** Data for processing follows **

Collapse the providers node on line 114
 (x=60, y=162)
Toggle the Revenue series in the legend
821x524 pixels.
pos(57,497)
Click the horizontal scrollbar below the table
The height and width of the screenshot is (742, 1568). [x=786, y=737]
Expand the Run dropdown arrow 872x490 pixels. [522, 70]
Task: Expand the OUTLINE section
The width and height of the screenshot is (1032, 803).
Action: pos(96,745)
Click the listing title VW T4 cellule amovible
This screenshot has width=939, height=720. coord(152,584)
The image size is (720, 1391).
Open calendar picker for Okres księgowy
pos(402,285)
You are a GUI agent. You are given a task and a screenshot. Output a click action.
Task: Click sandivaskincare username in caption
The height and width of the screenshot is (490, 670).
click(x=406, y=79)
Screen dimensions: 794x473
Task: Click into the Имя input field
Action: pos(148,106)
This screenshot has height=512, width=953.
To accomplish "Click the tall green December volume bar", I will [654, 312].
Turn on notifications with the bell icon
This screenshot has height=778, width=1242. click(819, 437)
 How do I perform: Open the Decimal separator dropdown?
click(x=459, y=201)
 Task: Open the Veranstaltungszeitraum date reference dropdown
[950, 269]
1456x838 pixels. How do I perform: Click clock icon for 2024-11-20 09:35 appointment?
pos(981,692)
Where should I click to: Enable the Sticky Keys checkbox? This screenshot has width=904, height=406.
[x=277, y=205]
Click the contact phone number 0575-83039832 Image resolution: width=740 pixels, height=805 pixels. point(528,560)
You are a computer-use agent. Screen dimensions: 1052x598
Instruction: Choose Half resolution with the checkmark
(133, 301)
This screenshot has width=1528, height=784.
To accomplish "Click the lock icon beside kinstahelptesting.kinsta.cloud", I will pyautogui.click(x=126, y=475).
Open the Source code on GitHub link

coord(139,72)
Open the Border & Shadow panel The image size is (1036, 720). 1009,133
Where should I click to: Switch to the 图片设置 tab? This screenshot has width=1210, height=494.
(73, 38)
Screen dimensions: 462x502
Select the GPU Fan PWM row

** End of Data for processing **

Please write out exactly the lines from the start of the data through the line that contains "Task: Click sandivaskincare", both ends included, and nothing else.

Collapse the providers node on line 114
 (x=60, y=162)
Toggle the Revenue series in the legend
821x524 pixels.
pos(57,497)
Click the horizontal scrollbar below the table
The height and width of the screenshot is (742, 1568). [x=786, y=737]
Expand the Run dropdown arrow 872x490 pixels. [522, 70]
Task: Expand the OUTLINE section
The width and height of the screenshot is (1032, 803).
Action: pos(96,745)
Click the listing title VW T4 cellule amovible
This screenshot has width=939, height=720. coord(152,584)
The image size is (720, 1391).
Open calendar picker for Okres księgowy
pos(402,285)
You are a GUI agent. You are given a task and a screenshot. Output a click action.
Task: Click sandivaskincare username in caption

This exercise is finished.